DATA FOR PROCESSING:
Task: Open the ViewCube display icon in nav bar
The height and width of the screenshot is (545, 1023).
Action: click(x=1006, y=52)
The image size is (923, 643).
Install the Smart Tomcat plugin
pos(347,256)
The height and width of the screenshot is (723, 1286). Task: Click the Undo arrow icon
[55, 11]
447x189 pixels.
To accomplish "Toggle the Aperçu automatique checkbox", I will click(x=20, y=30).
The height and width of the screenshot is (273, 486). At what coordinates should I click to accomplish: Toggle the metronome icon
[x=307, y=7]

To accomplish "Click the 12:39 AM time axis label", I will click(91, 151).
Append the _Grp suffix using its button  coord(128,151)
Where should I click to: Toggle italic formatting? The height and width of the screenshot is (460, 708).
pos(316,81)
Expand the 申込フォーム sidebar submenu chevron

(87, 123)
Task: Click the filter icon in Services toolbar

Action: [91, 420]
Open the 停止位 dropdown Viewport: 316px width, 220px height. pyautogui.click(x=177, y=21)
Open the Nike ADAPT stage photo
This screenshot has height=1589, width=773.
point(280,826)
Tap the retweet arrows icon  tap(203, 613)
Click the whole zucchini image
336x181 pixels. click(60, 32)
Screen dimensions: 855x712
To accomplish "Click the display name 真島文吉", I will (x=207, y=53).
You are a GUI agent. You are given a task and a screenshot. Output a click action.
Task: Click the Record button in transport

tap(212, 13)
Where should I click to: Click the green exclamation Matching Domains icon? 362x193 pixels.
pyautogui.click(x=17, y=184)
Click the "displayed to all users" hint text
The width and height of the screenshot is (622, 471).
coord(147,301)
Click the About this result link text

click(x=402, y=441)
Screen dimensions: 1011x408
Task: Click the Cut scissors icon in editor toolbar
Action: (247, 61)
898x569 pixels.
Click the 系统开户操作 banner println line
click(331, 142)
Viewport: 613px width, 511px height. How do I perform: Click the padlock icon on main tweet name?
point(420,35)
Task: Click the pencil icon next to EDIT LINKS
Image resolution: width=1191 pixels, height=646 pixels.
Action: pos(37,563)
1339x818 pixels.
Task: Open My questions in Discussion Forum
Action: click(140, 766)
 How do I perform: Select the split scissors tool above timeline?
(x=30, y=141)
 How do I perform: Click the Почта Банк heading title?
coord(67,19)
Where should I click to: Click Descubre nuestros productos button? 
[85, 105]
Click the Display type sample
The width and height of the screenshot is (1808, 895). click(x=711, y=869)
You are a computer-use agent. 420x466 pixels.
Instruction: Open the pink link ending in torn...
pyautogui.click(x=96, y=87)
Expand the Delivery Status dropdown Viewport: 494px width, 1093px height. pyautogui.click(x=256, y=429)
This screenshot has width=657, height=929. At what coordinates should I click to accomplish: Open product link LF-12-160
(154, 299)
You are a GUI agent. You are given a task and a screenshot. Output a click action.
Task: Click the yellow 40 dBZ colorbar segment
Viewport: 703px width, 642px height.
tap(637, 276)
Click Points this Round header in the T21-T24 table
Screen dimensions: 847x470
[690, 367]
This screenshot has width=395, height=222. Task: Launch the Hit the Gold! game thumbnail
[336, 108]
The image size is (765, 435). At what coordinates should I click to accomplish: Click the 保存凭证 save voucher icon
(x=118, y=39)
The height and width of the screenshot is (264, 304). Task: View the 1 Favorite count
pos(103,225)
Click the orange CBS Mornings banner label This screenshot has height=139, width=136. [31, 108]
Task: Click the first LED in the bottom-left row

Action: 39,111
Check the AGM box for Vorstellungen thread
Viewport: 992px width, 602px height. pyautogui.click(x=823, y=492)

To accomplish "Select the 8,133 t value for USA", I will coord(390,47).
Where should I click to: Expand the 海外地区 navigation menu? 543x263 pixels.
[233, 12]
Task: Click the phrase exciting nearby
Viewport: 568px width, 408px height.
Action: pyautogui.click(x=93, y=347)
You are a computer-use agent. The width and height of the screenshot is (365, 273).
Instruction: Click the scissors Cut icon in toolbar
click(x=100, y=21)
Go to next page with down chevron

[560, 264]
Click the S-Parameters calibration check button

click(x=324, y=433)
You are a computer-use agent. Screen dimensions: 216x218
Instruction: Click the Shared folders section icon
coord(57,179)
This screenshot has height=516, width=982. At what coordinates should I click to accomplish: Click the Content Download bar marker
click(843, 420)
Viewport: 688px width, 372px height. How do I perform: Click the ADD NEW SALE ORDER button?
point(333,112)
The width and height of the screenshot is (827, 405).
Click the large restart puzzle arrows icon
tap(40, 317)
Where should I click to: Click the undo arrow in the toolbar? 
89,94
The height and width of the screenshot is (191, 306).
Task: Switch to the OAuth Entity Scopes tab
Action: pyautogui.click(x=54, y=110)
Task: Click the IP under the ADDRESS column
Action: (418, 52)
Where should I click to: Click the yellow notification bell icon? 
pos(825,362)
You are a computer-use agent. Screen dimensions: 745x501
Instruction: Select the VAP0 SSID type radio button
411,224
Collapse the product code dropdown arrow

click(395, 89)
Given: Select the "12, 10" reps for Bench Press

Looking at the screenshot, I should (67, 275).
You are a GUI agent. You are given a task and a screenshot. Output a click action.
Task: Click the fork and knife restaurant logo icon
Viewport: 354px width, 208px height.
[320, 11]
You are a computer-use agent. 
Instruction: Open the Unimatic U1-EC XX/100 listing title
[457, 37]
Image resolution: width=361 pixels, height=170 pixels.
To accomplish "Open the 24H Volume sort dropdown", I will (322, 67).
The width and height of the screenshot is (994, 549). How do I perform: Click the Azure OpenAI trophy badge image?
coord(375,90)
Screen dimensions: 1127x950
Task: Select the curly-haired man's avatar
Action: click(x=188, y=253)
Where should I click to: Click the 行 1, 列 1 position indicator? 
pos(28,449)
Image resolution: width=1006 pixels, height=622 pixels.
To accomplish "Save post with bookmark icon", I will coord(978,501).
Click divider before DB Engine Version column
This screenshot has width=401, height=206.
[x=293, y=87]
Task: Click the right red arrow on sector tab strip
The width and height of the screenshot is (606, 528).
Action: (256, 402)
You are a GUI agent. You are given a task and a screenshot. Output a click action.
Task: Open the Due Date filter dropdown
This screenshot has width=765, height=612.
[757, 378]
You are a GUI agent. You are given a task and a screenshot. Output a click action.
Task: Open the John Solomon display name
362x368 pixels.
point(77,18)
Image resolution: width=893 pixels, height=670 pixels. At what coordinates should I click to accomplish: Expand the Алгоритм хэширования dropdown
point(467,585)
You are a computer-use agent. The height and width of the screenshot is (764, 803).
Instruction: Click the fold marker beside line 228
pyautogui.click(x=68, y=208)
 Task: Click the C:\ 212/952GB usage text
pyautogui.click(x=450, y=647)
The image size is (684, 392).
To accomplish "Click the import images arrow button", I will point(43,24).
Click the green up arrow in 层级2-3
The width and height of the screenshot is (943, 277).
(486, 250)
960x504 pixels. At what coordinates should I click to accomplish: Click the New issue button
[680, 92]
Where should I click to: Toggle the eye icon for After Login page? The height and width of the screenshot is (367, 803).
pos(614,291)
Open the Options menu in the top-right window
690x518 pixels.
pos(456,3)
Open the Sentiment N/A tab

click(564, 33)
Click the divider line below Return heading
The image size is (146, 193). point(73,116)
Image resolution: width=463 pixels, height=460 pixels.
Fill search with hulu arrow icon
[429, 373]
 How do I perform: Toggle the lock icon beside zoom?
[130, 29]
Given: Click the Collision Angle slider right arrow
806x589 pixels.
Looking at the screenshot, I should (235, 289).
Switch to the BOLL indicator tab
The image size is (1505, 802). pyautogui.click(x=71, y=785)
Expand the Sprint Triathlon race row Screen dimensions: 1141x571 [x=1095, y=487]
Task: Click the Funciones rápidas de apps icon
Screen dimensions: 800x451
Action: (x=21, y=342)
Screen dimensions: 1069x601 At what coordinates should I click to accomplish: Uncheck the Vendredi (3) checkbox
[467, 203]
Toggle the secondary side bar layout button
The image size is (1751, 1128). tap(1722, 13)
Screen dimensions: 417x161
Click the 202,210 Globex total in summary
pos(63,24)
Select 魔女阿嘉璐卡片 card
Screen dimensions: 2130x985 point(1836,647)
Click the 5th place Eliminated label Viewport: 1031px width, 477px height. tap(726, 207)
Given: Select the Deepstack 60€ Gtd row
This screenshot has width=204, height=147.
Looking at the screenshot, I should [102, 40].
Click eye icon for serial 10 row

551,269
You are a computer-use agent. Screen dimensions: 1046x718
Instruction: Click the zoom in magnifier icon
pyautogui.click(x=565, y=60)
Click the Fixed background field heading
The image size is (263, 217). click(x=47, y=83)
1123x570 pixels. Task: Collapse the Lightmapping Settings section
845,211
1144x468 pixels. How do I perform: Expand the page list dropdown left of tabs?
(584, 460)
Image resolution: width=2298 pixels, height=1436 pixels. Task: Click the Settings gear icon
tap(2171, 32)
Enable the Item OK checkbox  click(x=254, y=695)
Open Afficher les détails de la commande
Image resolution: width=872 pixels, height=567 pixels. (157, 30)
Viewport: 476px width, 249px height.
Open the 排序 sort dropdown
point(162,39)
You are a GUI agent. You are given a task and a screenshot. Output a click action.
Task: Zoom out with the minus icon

HOW TO COMPLETE THIS TASK: Above are some lines. Repeat exactly, and only, those from the line that has "Where should I click to: Toggle italic" through the line that has "Open the 停止位".

RESPONSE TO THIS EXERCISE:
Where should I click to: Toggle italic formatting? The height and width of the screenshot is (460, 708).
pos(316,81)
Expand the 申込フォーム sidebar submenu chevron

(87, 123)
Task: Click the filter icon in Services toolbar

Action: [91, 420]
Open the 停止位 dropdown Viewport: 316px width, 220px height. pyautogui.click(x=177, y=21)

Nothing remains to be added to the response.